The fast-emerging NVMe interface rewrites the rules for connecting fast SSD directly to servers.
Micron announced the first PCIe-based SSD product to use NVMe almost six months ago, and now, with NVMe gaining wider acceptance, we can expect a raft of followers. NVMe makes much sense for flash accelerators, too, with the expectation that performance speed-ups will be quite substantial.
NVMe is a communications protocol and device interface layer that has been optimized for PCIe-based SSDs. It lines up with SAS as a protocol and has similar command capabilities. Where it differs is in how data is transmitted, and how the driver interfaces with the OS on one side and the SSD on the other. The secret sauce is that the combination of NVMe and PCIe has been crafted to overcome most of the bottlenecks in a system that had stood in the way of performance with the very fastest flash memories.
New drive controller chips hitting the market from IDT now provide 4 PCIe or 8 PCIe 3.0 lanes for each drive. That's equivalent to more than two quad-lane SAS connections, based just on raw speed. PCIe transfers data at 8Gbps, compared to 6Gbps with SAS. Next-generation products will deliver as much as 16Gbps.
But that's not the whole story, by any means. The problem with any fast protocols is how they handle interrupts and the resulting overhead. SAS has a traditional driver architecture. Each I/O generates its own interrupt, and the file system/driver stack has multiple layers. I/Os are SENT to the drive, which queues up a bunch and then works on them.
To match the speed of the new SSD or flash accelerators, NVMe uses a completely novel method of interfacing. Instead of transmitting the I/O to the drive, the driver builds queues of I/Os for each drive, and the drive takes advantage of direct memory access (DMA) over PCIe to PULL a queue entry when it needs a new I/O to process. The drive enters completions in a corresponding queue, but doesn't interrupt the system.
The host driver maintains queues for each processor core, and it has a mechanism for vectoring a single interrupt for a number of completions back to the originating core. These queue features speed up processing dramatically. Just avoiding context swapping on interrupts is a huge saving, and the concept of "affinitizing" jobs for efficiency in processing and caching has taken a big step forward.
The bottom line is that NVMe is far faster than SAS.
It's worth noting here that a SAS quad offers three times the performance of Fibre Channel (FC), which raises the question: Is SAS doomed, just like FC seems to be? FC is getting squeezed out between SAS, for short-haul storage connectivity, and Ethernet, for longer distances. Short-term, SAS is well entrenched, and infrastructure such as switches and adapters exist, together with motherboard ports. NVMe won't have much affect on FC in 2013.

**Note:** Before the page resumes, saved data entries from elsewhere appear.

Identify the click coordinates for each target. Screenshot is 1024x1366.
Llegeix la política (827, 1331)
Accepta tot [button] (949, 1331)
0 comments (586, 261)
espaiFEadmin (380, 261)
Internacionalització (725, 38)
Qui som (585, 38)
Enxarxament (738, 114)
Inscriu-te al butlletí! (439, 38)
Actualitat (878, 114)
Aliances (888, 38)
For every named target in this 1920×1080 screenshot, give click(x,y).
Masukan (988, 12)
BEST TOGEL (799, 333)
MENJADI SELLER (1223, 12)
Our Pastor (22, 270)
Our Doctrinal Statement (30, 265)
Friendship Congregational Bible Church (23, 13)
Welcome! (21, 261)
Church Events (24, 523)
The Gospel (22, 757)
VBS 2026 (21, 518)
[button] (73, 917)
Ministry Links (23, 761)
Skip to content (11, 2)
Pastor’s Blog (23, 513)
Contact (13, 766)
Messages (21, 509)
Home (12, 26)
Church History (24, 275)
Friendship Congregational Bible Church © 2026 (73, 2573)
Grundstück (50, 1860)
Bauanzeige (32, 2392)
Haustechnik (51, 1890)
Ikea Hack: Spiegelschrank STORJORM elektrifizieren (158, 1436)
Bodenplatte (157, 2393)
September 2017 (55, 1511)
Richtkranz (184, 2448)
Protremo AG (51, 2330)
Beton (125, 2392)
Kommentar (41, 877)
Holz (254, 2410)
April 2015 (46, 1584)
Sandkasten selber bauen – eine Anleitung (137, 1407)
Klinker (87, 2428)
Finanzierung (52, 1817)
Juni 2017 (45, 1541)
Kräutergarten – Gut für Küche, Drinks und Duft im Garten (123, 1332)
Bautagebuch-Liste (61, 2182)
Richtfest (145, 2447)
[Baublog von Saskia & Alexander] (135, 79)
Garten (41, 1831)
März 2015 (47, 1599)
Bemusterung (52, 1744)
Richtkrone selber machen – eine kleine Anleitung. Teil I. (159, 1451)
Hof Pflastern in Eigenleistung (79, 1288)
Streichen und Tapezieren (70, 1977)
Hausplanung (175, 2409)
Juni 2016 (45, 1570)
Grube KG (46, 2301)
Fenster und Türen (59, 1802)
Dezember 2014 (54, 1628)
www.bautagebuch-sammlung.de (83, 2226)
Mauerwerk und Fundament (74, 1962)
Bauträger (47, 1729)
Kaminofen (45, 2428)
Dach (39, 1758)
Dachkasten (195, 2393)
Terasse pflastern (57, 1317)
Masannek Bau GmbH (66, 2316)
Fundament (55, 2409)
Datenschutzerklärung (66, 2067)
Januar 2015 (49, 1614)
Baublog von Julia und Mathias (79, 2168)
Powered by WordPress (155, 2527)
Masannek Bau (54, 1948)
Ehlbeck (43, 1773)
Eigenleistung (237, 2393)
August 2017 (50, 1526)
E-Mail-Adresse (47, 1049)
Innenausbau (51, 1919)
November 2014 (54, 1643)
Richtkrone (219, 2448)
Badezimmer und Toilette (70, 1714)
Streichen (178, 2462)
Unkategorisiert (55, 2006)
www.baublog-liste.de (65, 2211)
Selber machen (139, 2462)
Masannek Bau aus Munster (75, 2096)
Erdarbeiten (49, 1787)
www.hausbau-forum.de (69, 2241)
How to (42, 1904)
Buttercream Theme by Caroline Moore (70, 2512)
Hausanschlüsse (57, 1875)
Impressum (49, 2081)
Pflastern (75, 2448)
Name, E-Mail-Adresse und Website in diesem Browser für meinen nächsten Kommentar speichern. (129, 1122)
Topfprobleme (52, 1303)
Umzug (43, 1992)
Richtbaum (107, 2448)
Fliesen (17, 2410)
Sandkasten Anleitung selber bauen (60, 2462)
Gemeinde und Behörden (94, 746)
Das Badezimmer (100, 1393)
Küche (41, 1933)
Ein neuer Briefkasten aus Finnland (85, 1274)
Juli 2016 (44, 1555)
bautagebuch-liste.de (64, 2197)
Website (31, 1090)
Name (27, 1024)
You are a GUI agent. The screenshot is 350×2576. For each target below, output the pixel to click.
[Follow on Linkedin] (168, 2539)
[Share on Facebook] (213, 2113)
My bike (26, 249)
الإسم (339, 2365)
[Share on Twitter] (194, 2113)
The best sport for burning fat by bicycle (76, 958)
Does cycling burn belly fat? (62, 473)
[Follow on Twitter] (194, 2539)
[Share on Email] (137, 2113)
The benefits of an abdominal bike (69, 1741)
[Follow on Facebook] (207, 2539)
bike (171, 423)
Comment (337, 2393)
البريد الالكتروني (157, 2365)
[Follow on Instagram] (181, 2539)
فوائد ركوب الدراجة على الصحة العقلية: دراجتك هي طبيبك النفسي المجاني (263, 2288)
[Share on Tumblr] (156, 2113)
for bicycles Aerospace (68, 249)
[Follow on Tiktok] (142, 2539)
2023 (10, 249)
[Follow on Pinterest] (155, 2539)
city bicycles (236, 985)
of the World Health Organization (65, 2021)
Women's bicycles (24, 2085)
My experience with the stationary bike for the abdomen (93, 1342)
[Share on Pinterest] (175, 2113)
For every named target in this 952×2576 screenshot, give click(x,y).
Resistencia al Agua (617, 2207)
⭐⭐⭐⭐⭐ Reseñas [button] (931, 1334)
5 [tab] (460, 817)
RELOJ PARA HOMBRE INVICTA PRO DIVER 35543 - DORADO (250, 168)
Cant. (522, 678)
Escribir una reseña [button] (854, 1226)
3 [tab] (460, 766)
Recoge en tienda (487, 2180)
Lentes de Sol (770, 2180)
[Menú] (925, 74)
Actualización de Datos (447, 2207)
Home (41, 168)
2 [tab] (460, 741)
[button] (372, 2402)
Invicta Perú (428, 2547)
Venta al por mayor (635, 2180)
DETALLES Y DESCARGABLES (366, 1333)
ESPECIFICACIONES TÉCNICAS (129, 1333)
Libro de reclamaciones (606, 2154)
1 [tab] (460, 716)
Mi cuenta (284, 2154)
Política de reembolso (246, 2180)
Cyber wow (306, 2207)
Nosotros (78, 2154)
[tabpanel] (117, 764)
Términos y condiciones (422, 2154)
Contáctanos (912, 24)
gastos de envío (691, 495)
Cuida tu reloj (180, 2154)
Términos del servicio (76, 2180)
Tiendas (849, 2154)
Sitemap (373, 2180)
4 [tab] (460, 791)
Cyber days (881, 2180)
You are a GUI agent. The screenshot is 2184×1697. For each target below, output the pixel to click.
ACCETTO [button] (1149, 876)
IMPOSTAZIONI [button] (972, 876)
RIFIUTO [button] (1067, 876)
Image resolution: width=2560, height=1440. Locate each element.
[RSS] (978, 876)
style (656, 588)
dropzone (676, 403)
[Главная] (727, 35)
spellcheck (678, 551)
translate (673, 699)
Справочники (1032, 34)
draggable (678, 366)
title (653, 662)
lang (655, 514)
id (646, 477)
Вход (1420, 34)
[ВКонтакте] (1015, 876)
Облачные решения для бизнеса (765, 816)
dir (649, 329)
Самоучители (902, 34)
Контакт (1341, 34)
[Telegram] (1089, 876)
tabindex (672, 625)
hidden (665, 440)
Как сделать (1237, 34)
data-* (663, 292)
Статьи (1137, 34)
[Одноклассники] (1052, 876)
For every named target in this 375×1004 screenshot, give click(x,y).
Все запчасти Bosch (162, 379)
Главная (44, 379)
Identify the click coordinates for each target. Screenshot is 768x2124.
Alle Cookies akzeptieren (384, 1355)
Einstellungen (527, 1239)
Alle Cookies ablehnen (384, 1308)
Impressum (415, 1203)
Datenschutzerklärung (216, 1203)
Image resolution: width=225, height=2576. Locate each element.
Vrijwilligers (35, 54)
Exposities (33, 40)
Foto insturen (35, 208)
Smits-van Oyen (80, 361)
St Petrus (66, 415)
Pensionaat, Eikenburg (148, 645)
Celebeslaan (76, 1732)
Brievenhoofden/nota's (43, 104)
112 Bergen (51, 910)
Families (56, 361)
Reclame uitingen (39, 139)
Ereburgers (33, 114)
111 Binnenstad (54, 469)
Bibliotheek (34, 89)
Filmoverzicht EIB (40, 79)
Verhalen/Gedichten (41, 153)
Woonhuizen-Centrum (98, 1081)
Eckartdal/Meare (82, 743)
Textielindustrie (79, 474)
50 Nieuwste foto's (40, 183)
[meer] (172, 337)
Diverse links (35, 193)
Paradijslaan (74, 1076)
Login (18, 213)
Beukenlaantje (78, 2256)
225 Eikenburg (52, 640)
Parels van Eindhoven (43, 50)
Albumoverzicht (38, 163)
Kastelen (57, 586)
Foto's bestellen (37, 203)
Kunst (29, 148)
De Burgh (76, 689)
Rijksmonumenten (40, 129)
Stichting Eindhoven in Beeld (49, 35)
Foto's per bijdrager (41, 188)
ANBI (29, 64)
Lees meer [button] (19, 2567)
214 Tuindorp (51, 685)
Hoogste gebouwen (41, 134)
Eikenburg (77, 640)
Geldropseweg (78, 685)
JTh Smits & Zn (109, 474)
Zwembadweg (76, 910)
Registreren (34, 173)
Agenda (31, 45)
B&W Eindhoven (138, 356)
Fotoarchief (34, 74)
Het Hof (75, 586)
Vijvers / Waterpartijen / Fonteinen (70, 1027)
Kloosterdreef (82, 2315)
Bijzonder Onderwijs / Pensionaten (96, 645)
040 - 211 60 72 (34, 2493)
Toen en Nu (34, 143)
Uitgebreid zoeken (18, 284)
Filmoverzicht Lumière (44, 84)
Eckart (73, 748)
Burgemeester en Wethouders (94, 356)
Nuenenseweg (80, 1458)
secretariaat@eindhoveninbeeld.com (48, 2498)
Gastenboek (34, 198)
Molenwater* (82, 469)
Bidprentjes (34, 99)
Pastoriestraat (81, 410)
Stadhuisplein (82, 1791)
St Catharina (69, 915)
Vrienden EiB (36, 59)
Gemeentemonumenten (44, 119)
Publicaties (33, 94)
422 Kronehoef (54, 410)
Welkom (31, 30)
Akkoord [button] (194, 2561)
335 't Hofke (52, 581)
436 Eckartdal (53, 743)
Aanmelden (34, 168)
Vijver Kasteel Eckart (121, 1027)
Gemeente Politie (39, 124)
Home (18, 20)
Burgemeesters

Starting in 2014, though, the situation grows more complex. PCIe has a short connection length, measured only in inches. The extension protocol, Thunderbolt, looks fast, at 10Gbps per lane, but the architecture doesn't seem capable of extending PCIe3 connections at anything like native speed. It is also has a limit of two lanes per configuration today. Unless Thunderbolt evolves substantially, from serving merely as a challenger to USB, it isn't likely to produce, say, a 5-meter capability with SAS-level performance.
Another way to look at this is to consider how a system might be built. It's quite possible that any system needing NVMe-class speeds needs only two or four local drives, which are connectable by PCIe inside the server box. Any other connectivity to storage would still come from SAS or 10/40/100GE to external storage boxes. I think this is the model looking forward to the 2014-16 timeframe.
Challenges galore
In this scenario, NVMe doesn't challenge SAS, but as a protocol over Ethernet, it might challenge traditional NAS-type connectivity to no end. At 100GE rates, we have all the same problems that NVMe was created to resolve. NVMe over 100GE makes quite a bit of sense, especially if variable block sizes are allowed, to cater for storage data blocks.
One final question: Is NVMe fast enough? We are looking at persistent memory with single-word write and read capability. I've done some architectural work in that area, recently, and the challenges (and incredible opportunities) of being able to change one persistent word requires a further extension to how a system interfaces to its storage.
Whether this involves directly addressing a broader address range over the PCIe interface, thus allowing direct writes/reads using memory-register CPU operands, or a faster stack than NVMe to cater for near-synchronous IOs, promises to be a particularly interesting debate.